[[ Text segment open ]]
A Three Spatial Dimension Wave Latent Force Model for Describing Excitation Sources and Electric Potentials Produced by Deep Brain Stimulation

Deep brain stimulation (DBS) is a surgical treatment for Parkinson's Disease. Static models based on quasi-static approximation are common approaches for DBS modeling. While this simplification has been validated for bioelectric sources, its application to rapid stimulation pulses, which contain more high-frequency power, may not be appropriate, as DBS therapeutic results depend on stimulus parameters such as frequency and pulse width, which are related to time variations of the electric field. We propose an alternative hybrid approach based on probabilistic models and differential equations, by using Gaussian processes and wave equation. Our model avoids quasi-static approximation, moreover, it is able to describe dynamic behavior of DBS. Therefore, the proposed model may be used to obtain a more realistic phenomenon description. The proposed model can also solve inverse problems, i.e. to recover the corresponding source of excitation, given electric potential distribution. The electric potential produced by a time-varying source was predicted using proposed model. For static sources, the electric potential produced by different electrode configurations were modeled. Four different sources of excitation were recovered by solving the inverse problem. We compare our outcomes with the electric potential obtained by solving Poisson's equation using the Finite Element Method (FEM). Our approach is able to take into account time variations of the source and the produced field. Also, inverse problem can be addressed using the proposed model. The electric potential calculated with the proposed model is close to the potential obtained by solving Poisson's equation using FEM.
[[ Text segment closed ]]
[[ Information supplied open ]]
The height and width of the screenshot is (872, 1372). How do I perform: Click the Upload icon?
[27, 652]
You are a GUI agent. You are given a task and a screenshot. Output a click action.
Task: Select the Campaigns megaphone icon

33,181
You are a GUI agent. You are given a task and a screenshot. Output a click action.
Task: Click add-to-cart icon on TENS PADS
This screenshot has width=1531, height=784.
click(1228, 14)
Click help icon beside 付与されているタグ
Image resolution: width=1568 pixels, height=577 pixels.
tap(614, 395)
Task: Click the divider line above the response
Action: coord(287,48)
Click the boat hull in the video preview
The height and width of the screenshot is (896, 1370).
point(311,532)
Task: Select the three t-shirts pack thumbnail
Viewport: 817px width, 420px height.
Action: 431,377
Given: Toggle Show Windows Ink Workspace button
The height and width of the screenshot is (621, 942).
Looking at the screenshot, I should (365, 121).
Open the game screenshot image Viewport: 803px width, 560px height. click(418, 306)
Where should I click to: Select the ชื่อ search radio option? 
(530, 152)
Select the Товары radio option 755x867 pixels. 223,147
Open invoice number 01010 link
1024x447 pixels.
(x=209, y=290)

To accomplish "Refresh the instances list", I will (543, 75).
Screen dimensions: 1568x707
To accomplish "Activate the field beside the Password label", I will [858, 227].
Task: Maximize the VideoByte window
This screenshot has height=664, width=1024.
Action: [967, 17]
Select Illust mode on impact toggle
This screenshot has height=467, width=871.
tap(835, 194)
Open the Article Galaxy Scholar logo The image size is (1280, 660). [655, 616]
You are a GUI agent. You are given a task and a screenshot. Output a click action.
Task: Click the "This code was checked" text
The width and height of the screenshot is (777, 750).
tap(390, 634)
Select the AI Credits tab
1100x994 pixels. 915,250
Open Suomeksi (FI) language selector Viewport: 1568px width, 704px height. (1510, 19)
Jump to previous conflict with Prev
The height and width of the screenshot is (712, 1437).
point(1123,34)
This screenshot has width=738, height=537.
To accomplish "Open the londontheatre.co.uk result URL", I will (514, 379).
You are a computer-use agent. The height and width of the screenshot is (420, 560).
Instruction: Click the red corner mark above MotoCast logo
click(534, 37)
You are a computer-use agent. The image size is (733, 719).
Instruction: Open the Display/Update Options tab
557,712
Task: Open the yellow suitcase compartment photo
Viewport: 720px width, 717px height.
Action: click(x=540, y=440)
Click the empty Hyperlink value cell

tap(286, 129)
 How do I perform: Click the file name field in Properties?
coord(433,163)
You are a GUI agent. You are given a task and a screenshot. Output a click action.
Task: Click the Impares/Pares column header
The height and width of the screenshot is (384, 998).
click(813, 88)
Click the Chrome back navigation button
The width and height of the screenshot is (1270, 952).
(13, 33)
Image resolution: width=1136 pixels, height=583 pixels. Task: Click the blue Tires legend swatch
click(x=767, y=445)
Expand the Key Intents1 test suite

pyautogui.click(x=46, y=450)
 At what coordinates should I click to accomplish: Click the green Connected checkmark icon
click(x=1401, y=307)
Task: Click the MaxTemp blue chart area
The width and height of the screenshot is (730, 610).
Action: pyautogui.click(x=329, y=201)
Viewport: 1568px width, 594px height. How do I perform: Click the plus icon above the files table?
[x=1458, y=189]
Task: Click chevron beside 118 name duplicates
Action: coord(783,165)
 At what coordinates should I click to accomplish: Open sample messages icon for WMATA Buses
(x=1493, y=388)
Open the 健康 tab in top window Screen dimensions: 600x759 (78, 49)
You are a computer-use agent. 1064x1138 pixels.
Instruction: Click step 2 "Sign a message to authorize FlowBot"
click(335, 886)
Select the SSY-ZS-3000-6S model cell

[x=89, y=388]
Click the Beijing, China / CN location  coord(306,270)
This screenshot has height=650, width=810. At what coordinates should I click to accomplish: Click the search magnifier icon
[[ Information supplied closed ]]
_Task objective_
In the deep brain stimulation abstract, what does the proposed hybrid approach use?

_Result_
Gaussian processes and the wave equation.